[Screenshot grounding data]
****
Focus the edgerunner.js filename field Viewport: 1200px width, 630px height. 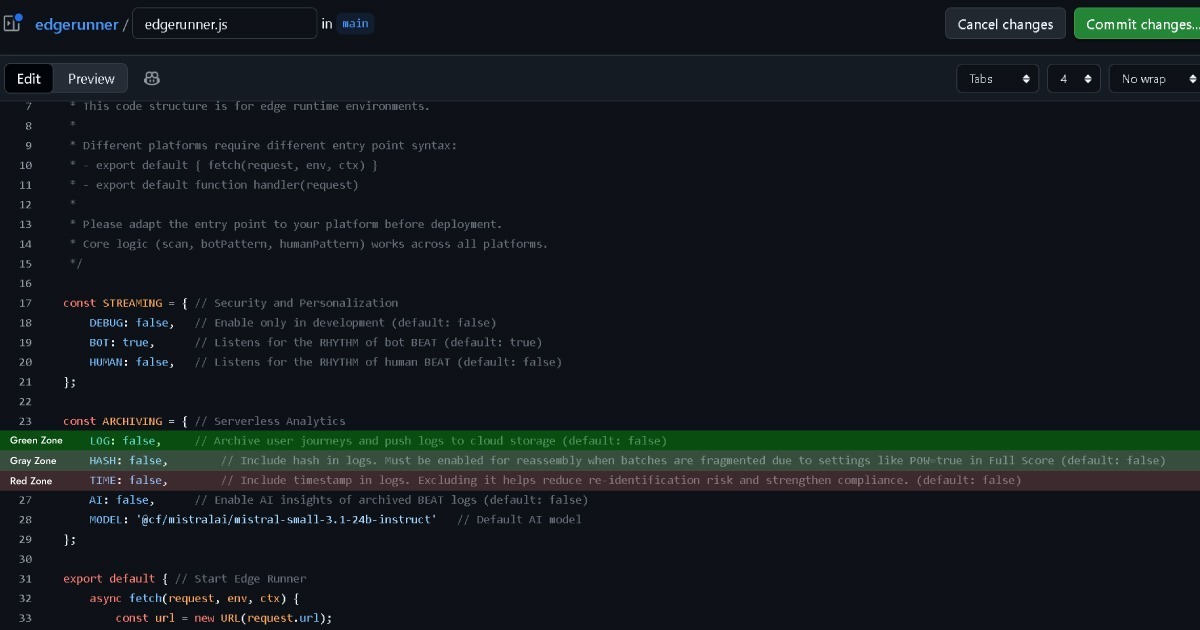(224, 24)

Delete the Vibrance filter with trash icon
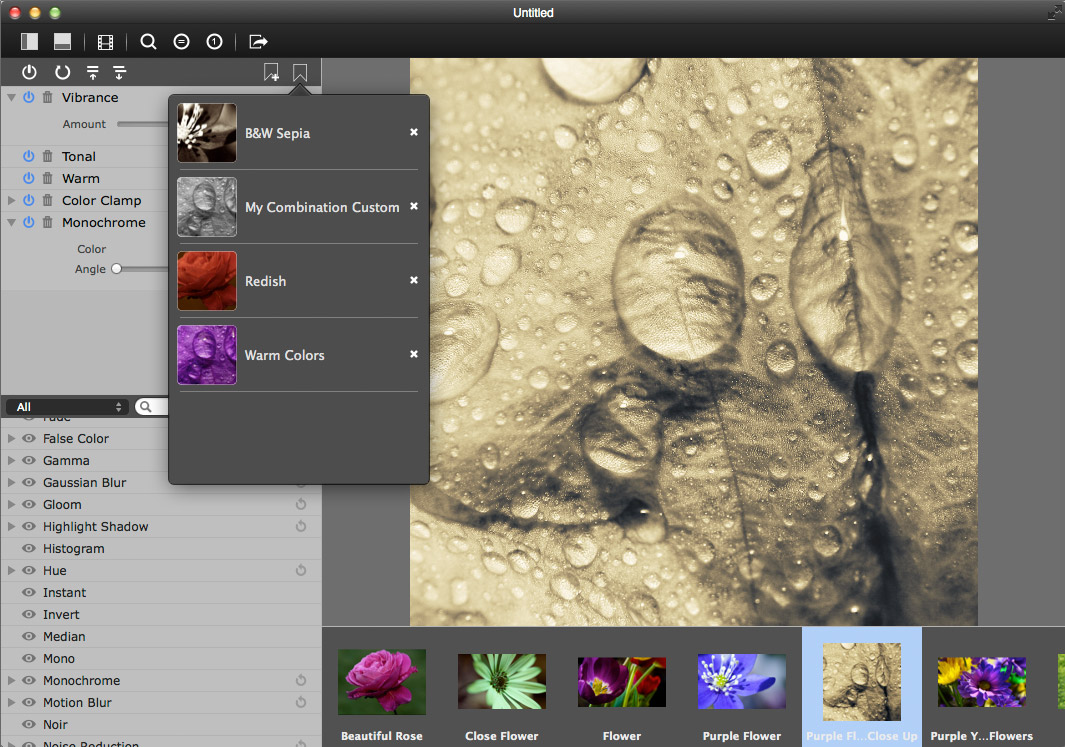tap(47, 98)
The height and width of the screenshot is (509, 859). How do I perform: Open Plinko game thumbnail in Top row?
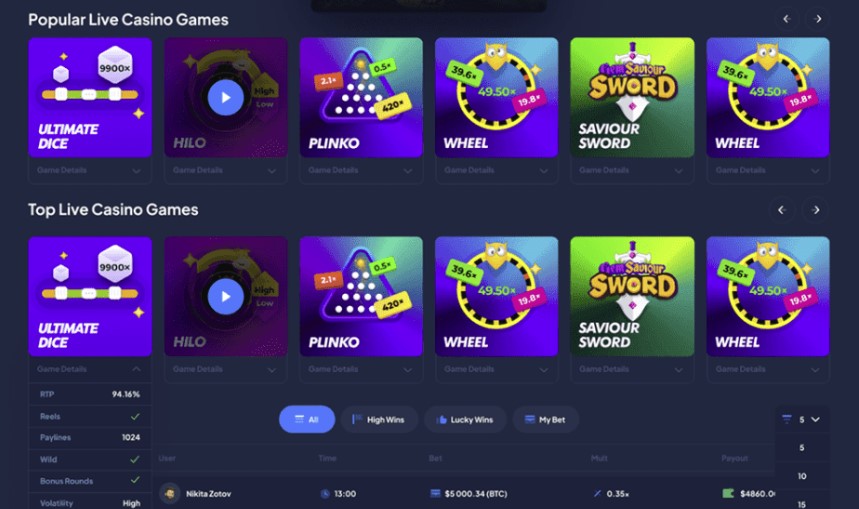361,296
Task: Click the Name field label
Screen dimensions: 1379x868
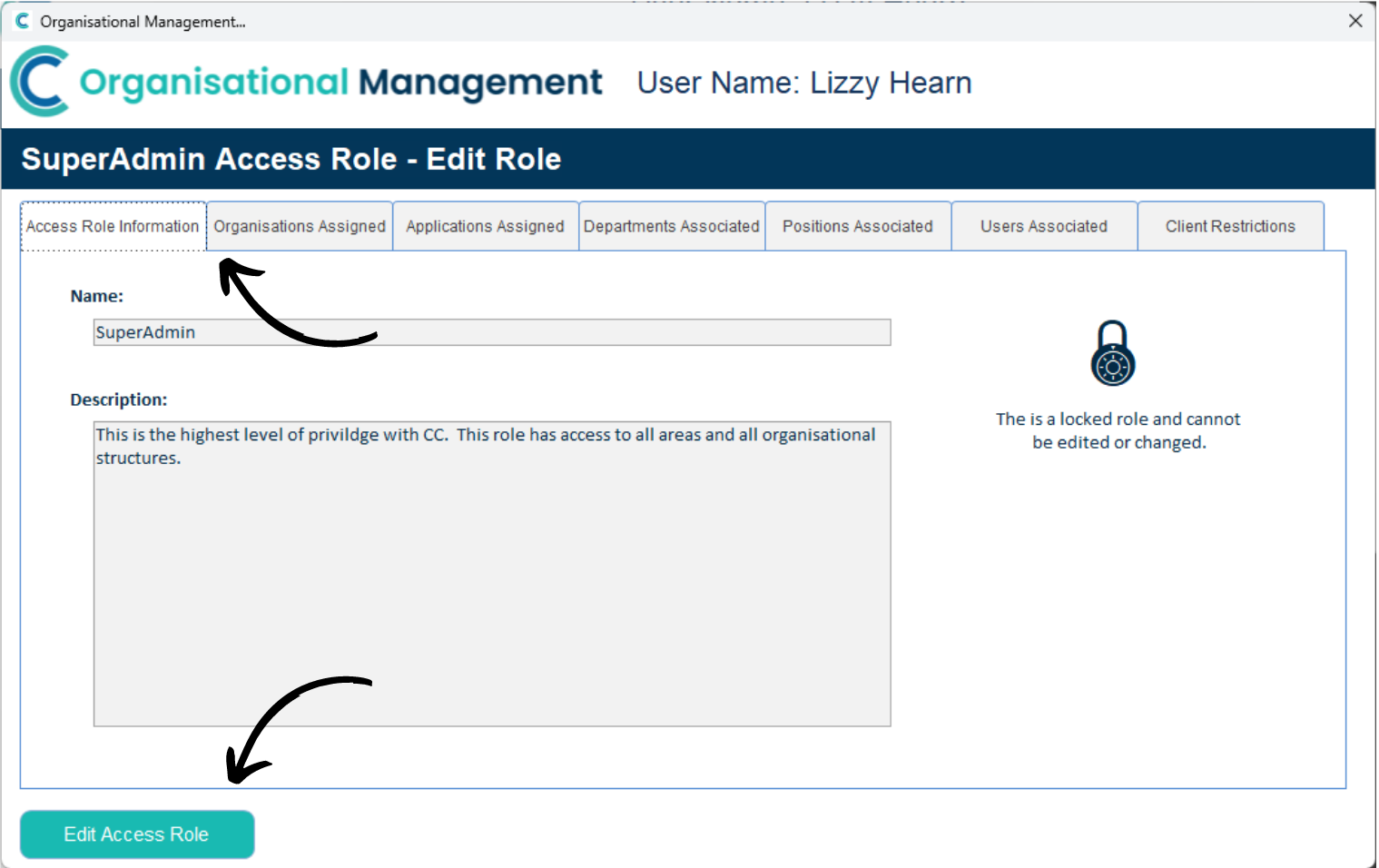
****
| Problem to work on |
Omit the pictures and retype exactly the lines from the one containing "Delete the Vibrance filter with trash icon" through the end of the entries above.

| Reply to the exercise |
Delete the Vibrance filter with trash icon
tap(47, 98)
The height and width of the screenshot is (509, 859). How do I perform: Open Plinko game thumbnail in Top row?
361,296
Task: Click the Name field label
Screen dimensions: 1379x868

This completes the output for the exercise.